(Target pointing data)
(begin)

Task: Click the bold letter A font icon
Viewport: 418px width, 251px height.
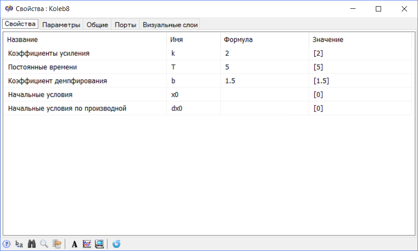Action: pos(74,244)
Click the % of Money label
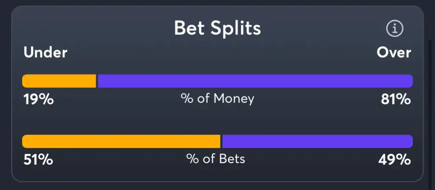The height and width of the screenshot is (190, 435). tap(218, 99)
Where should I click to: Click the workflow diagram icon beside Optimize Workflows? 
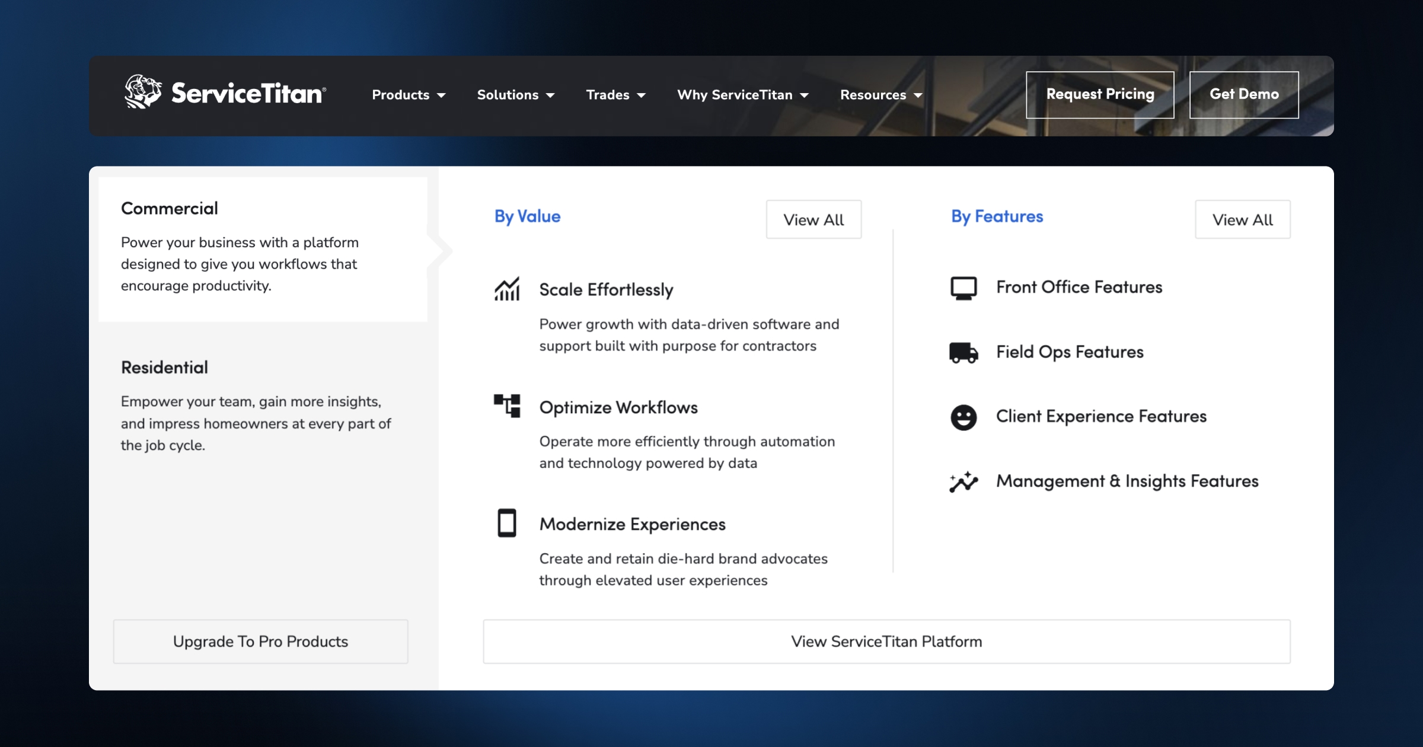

(end)

> YOUR INSTRUCTIONS:
Copy every entry above word for word, leaving out the pictures.

> WRITTEN RESPONSE:
Task: Click the bold letter A font icon
Viewport: 418px width, 251px height.
Action: pos(74,244)
Click the % of Money label
The height and width of the screenshot is (190, 435). tap(218, 99)
Where should I click to: Click the workflow diagram icon beside Optimize Workflows? 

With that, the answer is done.